* Exercise data
··········

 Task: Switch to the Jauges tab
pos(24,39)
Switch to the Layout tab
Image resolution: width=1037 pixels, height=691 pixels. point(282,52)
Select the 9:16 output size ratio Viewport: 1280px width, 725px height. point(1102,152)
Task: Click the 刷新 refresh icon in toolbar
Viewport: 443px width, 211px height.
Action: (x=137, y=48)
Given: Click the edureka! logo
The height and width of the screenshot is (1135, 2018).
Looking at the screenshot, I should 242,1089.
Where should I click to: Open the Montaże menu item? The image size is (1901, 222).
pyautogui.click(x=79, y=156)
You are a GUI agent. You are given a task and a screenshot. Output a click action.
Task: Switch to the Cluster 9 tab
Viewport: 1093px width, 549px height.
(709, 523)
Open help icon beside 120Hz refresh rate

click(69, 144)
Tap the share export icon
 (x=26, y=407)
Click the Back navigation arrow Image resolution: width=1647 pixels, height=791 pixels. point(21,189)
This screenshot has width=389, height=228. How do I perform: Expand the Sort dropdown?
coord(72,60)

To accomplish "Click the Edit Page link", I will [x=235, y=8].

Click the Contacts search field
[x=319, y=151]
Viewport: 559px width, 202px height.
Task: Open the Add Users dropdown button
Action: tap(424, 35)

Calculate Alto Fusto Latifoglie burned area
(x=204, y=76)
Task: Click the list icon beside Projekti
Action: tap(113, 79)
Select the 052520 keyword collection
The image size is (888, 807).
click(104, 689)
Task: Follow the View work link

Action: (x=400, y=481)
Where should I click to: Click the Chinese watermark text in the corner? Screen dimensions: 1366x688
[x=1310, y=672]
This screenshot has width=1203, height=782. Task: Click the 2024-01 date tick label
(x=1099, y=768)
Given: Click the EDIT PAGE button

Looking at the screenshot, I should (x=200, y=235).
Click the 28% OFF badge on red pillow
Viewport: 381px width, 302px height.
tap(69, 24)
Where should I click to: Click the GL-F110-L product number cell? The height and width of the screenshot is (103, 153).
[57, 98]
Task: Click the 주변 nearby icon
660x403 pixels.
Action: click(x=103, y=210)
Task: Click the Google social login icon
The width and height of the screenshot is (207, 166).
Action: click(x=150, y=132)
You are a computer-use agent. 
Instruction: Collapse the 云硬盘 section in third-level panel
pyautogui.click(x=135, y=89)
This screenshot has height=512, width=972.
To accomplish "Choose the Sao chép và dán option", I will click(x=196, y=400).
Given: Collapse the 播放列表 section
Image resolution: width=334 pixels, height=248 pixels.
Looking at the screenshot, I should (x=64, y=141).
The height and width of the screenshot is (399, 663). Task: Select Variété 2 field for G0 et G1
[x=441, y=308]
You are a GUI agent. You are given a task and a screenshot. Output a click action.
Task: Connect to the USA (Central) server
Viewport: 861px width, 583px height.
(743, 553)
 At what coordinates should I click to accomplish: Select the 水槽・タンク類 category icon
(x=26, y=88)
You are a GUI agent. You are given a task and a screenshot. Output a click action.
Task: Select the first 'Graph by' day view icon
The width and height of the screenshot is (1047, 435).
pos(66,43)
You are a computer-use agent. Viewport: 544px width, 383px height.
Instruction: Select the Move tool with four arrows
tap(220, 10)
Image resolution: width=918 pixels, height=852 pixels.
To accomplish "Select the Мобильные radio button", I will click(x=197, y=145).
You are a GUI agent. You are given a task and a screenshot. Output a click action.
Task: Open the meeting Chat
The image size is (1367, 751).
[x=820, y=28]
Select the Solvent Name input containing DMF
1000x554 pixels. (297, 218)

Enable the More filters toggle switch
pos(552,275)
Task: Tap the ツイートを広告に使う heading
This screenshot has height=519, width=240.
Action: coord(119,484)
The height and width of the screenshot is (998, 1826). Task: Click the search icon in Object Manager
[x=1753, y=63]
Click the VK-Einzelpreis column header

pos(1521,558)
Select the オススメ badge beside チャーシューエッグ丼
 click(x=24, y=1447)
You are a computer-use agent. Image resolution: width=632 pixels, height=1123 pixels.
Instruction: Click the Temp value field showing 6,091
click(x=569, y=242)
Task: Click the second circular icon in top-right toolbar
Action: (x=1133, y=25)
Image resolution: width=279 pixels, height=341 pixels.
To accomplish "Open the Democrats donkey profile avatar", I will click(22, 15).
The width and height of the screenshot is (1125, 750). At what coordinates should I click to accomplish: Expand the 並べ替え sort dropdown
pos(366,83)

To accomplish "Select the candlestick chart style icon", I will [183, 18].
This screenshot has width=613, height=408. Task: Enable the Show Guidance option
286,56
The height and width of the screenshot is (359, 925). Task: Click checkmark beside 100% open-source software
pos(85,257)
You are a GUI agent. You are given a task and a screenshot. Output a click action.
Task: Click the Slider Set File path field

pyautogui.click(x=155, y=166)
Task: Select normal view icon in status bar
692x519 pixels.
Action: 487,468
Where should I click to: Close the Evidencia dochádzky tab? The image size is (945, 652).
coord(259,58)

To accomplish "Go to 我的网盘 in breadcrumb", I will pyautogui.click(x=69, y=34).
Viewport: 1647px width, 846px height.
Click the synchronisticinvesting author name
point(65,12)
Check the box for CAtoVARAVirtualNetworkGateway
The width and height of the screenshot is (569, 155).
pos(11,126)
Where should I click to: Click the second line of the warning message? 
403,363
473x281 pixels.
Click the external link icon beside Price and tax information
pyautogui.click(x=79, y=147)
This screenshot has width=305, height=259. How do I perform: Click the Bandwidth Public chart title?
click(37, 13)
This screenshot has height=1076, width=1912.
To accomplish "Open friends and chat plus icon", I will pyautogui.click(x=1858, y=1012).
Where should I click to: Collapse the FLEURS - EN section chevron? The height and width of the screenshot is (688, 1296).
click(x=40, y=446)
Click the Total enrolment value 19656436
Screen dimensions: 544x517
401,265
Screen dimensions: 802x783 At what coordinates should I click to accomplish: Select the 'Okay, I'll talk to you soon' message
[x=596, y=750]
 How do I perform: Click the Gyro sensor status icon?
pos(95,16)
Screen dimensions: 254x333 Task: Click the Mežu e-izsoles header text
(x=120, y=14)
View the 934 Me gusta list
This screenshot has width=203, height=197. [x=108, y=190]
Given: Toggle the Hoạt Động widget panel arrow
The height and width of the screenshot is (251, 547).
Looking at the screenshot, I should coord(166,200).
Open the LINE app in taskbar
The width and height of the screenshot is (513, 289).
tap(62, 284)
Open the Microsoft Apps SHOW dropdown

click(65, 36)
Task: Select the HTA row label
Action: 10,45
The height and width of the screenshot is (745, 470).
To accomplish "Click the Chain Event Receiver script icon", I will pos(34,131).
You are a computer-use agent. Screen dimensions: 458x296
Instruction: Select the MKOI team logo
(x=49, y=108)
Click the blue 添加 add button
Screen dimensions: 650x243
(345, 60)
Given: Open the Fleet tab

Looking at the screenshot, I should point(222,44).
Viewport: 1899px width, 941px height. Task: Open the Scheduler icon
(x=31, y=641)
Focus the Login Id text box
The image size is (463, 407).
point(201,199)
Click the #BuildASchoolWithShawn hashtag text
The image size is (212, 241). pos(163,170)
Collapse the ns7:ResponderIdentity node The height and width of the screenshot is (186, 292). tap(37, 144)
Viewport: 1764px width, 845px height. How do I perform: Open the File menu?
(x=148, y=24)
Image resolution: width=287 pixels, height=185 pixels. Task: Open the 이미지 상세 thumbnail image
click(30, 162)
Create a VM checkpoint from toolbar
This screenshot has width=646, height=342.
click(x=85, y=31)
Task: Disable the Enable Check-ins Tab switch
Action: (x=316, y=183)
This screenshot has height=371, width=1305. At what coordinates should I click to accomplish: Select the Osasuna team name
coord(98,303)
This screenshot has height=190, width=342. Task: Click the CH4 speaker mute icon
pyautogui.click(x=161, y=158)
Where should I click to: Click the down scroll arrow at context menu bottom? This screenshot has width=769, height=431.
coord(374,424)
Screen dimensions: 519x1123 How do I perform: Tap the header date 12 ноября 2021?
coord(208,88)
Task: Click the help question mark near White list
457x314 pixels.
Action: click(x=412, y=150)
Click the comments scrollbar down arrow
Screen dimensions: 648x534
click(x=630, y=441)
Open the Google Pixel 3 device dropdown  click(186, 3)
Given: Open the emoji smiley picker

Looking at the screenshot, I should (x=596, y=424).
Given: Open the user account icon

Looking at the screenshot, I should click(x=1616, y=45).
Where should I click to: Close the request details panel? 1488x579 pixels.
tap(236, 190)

··········

* The problem
Pull out each line of the records above that contains the string "menu", matching case exactly.

* Output for this exercise
Where should I click to: Open the Montaże menu item? The image size is (1901, 222).
Viewport: 1764px width, 845px height. How do I perform: Open the File menu?
Where should I click to: Click the down scroll arrow at context menu bottom? This screenshot has width=769, height=431.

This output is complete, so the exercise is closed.